According to the plaintiff’s abstract, he put in evidence a sheriff’s deed conveying to him all the title and interest of Alfred H. Poster in and to these and other lands. This sheriff’s deed, as copied in the plaintiff’s *200abstract, is based upon a judgment in favor of the Merchants’ Bank against E. M. Foster, rendered by the circuit court of Hickory county on the fifteenth of September, 1864. Execution was issued thereon on the twenty-seventh of January, 1868, and by the sheriff levied on the land on the third of February, 1868. The lands were sold on the twenty-fifth of February, 1868, and the deed to plaintiff bears date the twenty-eighth of the same month and year, and was recorded on the same day. The deed is regular and formal, and there is no fact disclosed by the abstracts on either side, going to impeach its validity.
The defendants say in their abstract they produced in evidence a deed “from the sheriff of Hickory county conveying the interest of Alfred H. Foster and William P. Foster to Joseph W. McClurg, dated the twenty-sixth of August, 1868, and recorded “on the same day,” but they do not set out a single fact showing that this deed is prior in legal effect to the sheriff’s deed to the plaintiff. Indeed, defendants do not claim that this deed to McClurg conveyed the title. They, however, claim for it in connection with some other matters color of title, but nothing more.
On these facts the plaintiff contends that he produced a perfect paper title. The difficulty with this contention is that he failed and neglected to show title in Alfred H. Foster. Had he done this, his claim would be well made, but, as the record stand's, the sheriff’s deed amounts to nothing more than color of title. Indeed, plaintiff did not show possession in Foster.
The plaintiff introduced in evidence another deed from the sheriff of Hickory county, dated the eighteenth of December, 1865, professing to convey to him all the title of Alfred H. Foster and William P. Foster, in and to one of the forty acre tracts now in question. This deed, it is conceded, did not convey the title. It *201is good only as color of title. The plaintiff, therefore, has color of title to one forty acres, by the sheriff’s deed, dated the eighteenth of December, 1865, and he has color of title to both forty acre tracts by the other sheriff’s deed dated February 28, 1868.

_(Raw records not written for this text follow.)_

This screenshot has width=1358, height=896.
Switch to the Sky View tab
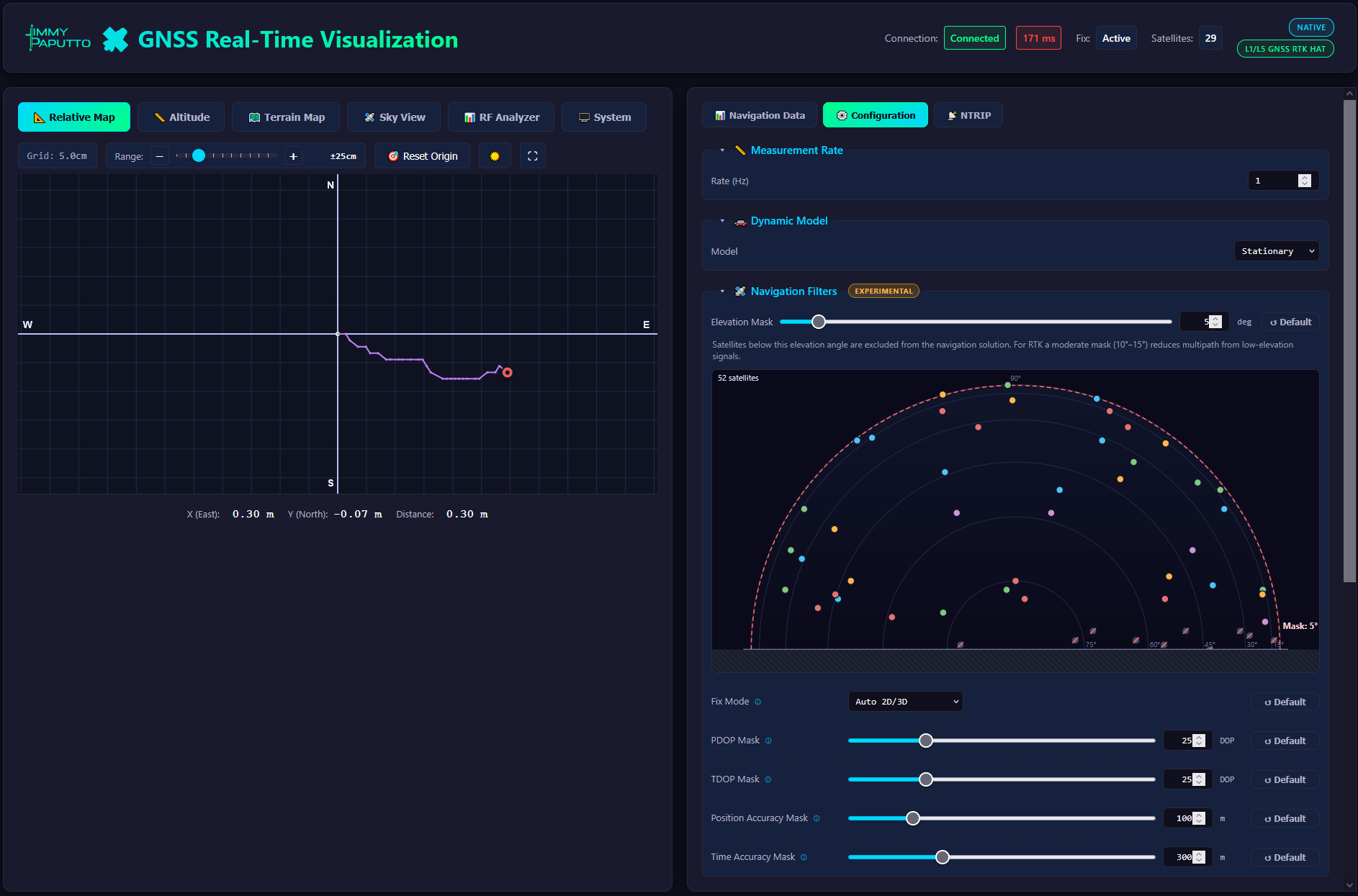tap(394, 117)
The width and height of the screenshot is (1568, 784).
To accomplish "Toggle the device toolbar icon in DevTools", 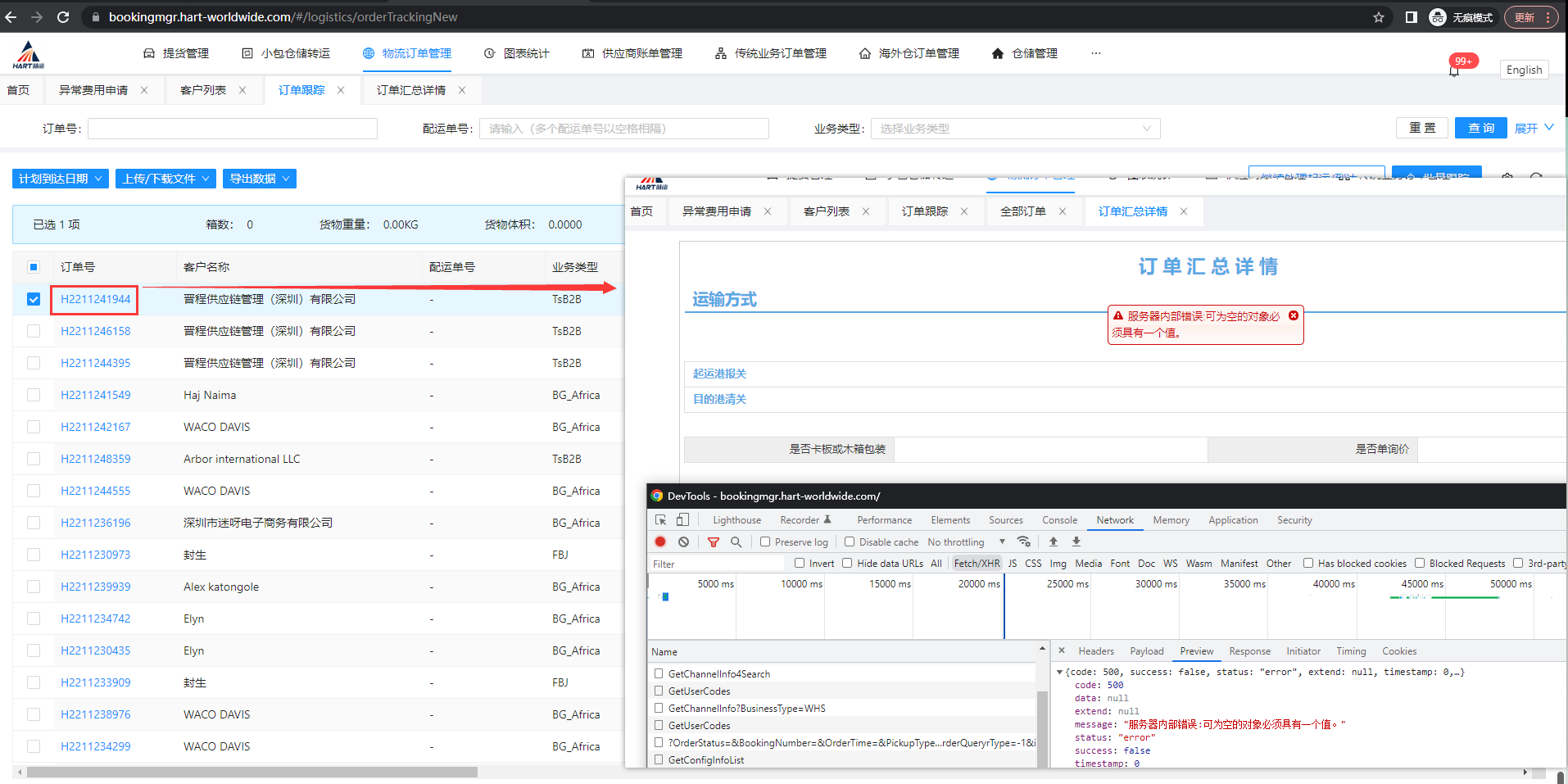I will click(682, 520).
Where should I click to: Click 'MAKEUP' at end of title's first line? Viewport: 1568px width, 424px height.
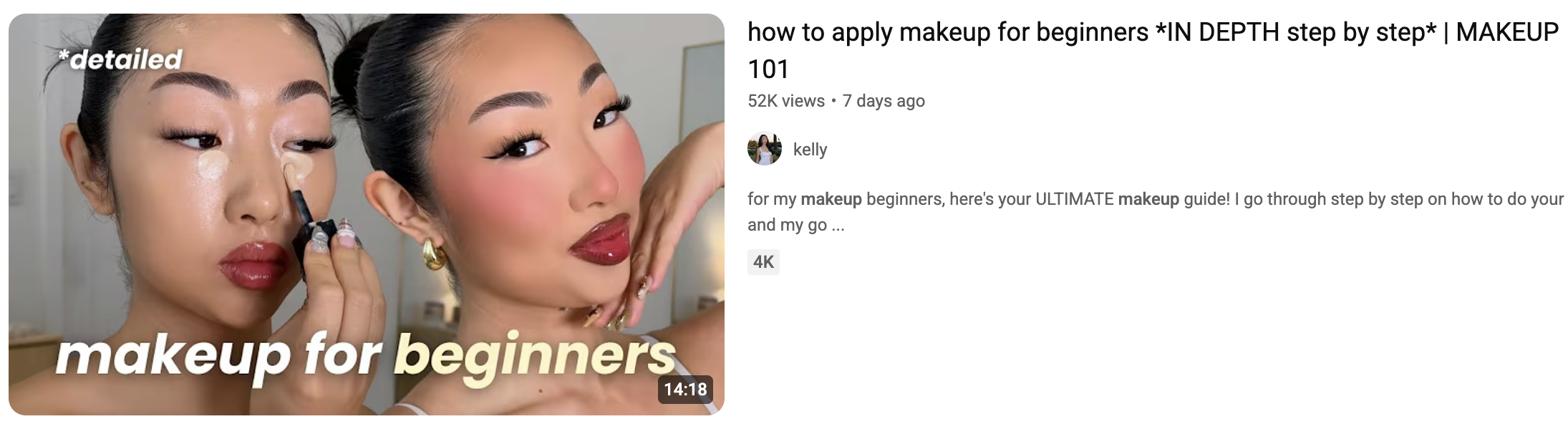coord(1507,32)
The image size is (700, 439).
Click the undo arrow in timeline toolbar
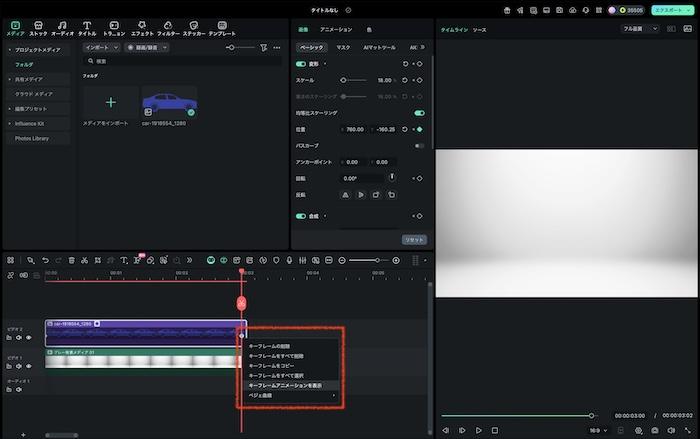pyautogui.click(x=44, y=260)
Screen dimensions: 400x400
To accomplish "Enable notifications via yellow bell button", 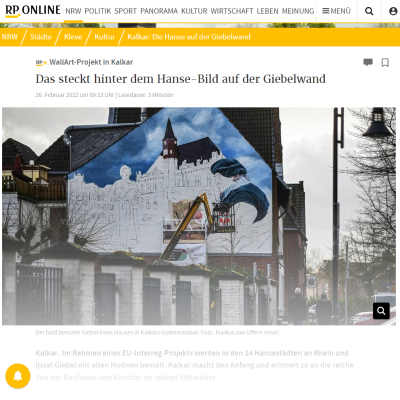I will 18,376.
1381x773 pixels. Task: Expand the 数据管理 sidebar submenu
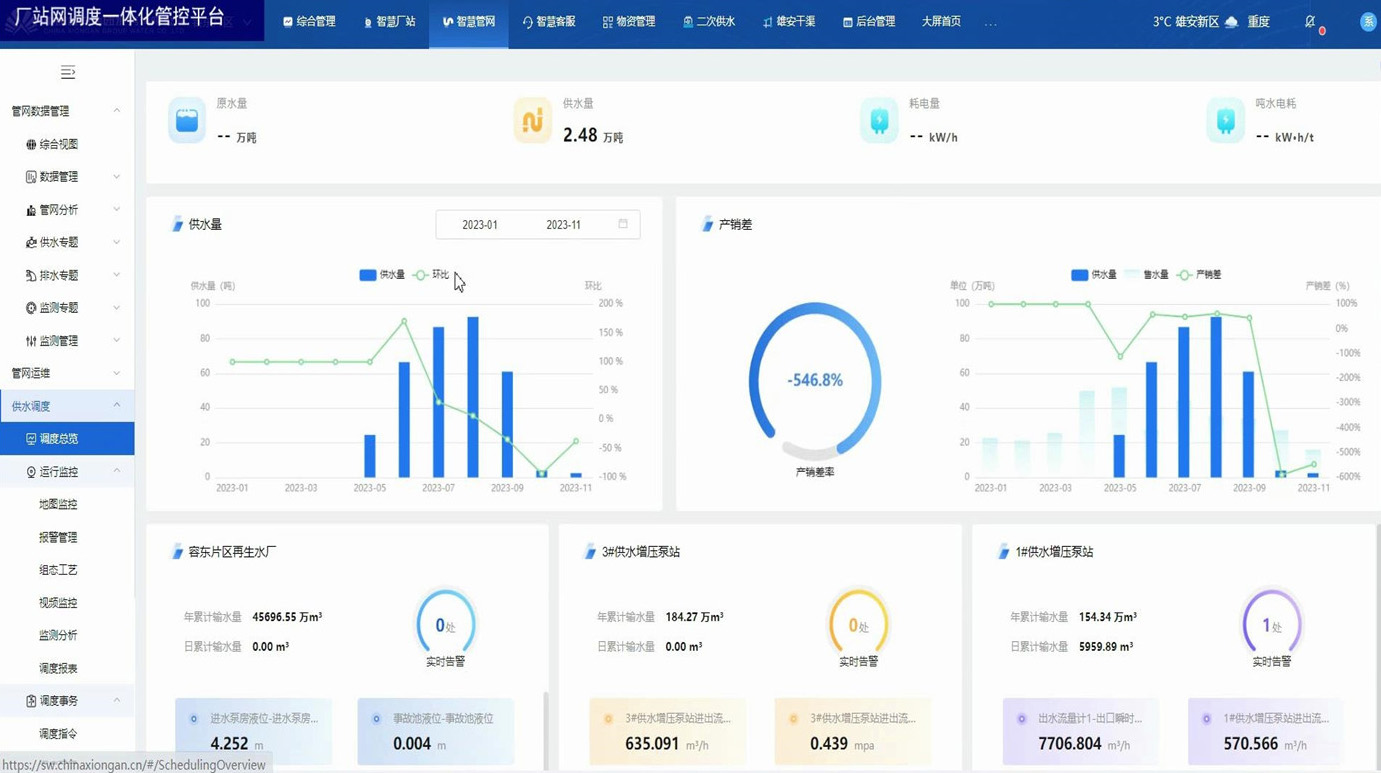[66, 177]
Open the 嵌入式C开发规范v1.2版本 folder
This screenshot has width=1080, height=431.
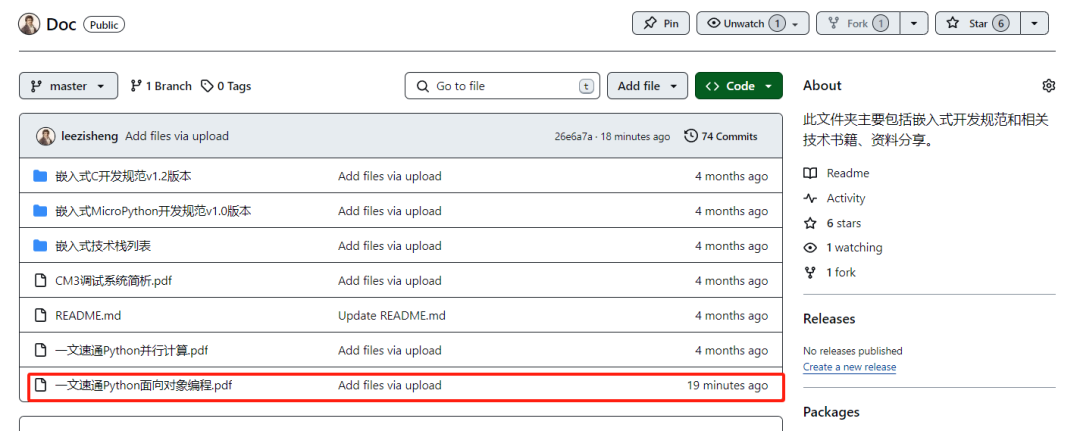point(123,176)
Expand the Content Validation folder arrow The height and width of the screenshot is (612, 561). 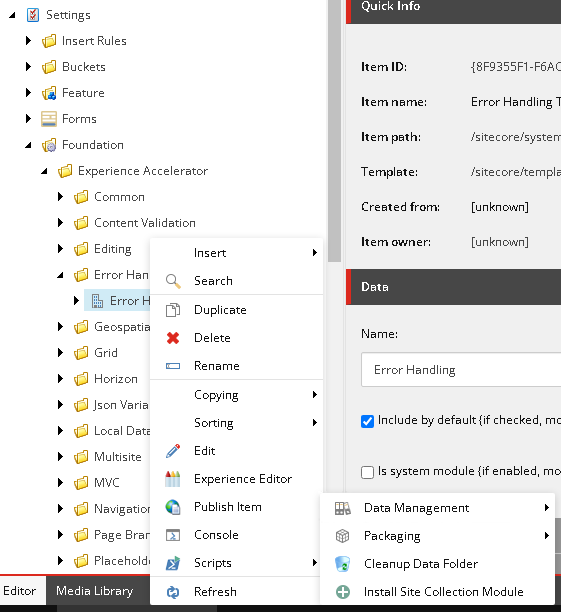click(x=60, y=223)
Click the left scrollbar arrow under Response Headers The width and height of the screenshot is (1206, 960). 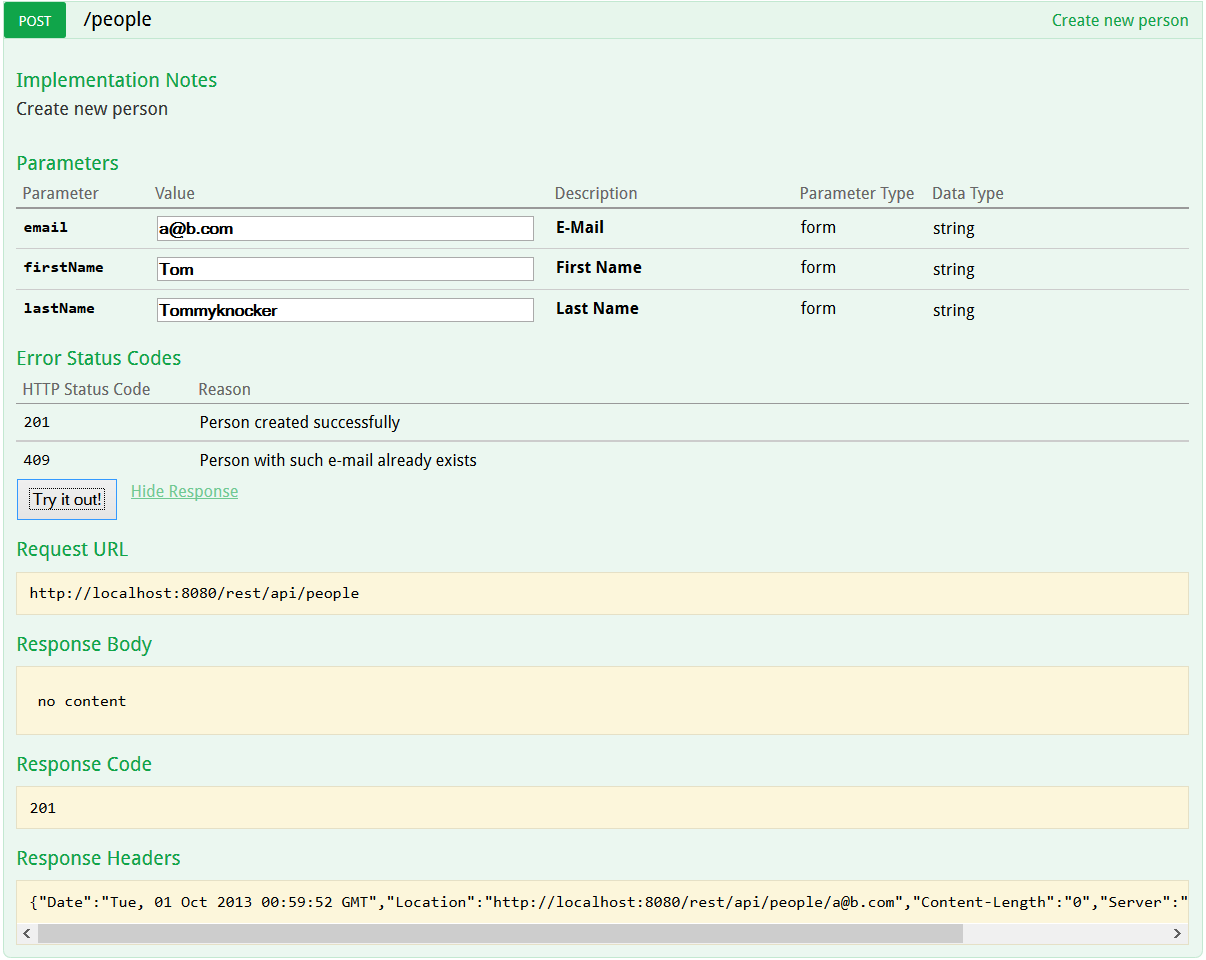pyautogui.click(x=26, y=933)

Plaintiff produced other evidence tending to show .that he sold both tracts to one Bozarth in 1864, and gave the latter a bond for deed on payment of the purchase price. Bozarth took possession under this bond for deed, but failed to pay for the land. He left it in 1868, and one Rains took possession of the lands as the vendee of the plaintiff. The evidence tends to show that Rains held possession of the two forty acres now in question as such vendee, under his unperformed contract of purchase for more than ten years, when he and the plaintiff had a settlement. There is, indeed, evidence tending to show that plaintiff and his said vendees held continuous possession of the two tracts now in question from 1865 to about 1881.
On the case as thus made by the plaintiff the court, at the request of the defendants, and, over the objection of the plaintiff, gave this instruction: “The plaintiff has failed to show such possession of the land in question as will entitle him to recover under his deeds as color of title.”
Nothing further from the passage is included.